Friday, February 19, 2010

I'm a dreamer, I dream of dreaming.

It's safe to say that some of my fondest memories are those in transit. I've done my greatest thinking, come to the most profound conclusions, and felt the most inspired when my body is moving at rates man was ever meant to move. Because I long to feel the way I do in that state, creative, confident and going; sometimes I have a guilty conscience as if I'm almost always in a removed state dreaming of somewhere more ideal I could be. This is not entirely true, however, as when I'm headed to the least ideal of places I still maintain the romantic sentiment towards the thought of my body being propelled to any port of call.

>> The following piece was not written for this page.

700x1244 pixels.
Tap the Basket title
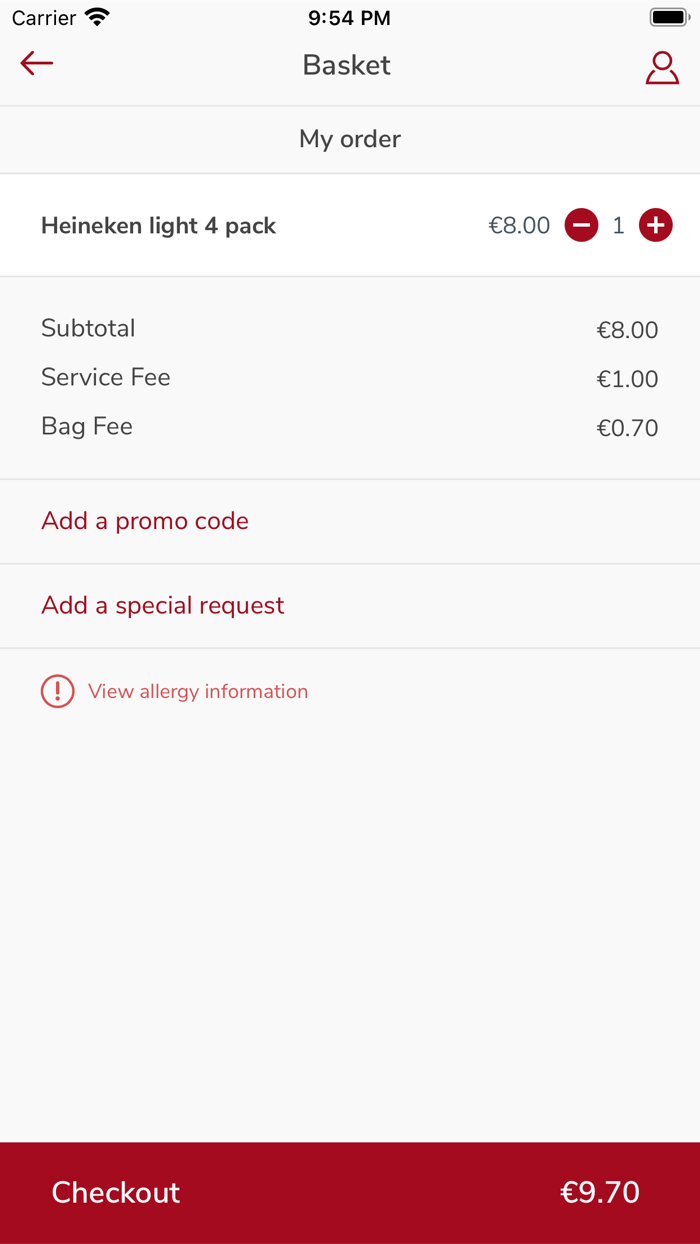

And when I am in the most picturesque of situations, I do not discard them for something more, I embrace them. I have to intertwine myself with the moments that make me feel because sometimes it's not so easy to be reminded why you're who you are. The sights of the stars and the city lights, the sunsets and the red-eyed nights capped with contemplation make certain of the possibilities this world still has for me. When the world is passing by my eyes or under my feet, I lean my head against the window to isolate the issues, close my eyes to feel their weight. The sting of the adult life no one wants to lead is lessened, the stimulation of the rats racing amongst the metropolis is nullified, there are no salesmen selling their sales and I set my sails for sweeter scenery. I exist in a parallel metaphysical universe in which my ideals are not lost in the day-to-day drudgery of the lesser parallel. Said drudgery is jettisoned, rendered an incompetent blur, inconvenient and insignificant. This existential existence; plans and projects, forward-facing and progressive; prospects for the future are paramount to this pensive state. Chasing these fleeting intensely introspective moments, the ones that keep me breathing and ensure blood flowing through these veins, give this life it's intrinsic worth. This movement brings idealism closer and gives me the strength to hold tight to dreams; I'm a dreamer, I dream of dreaming.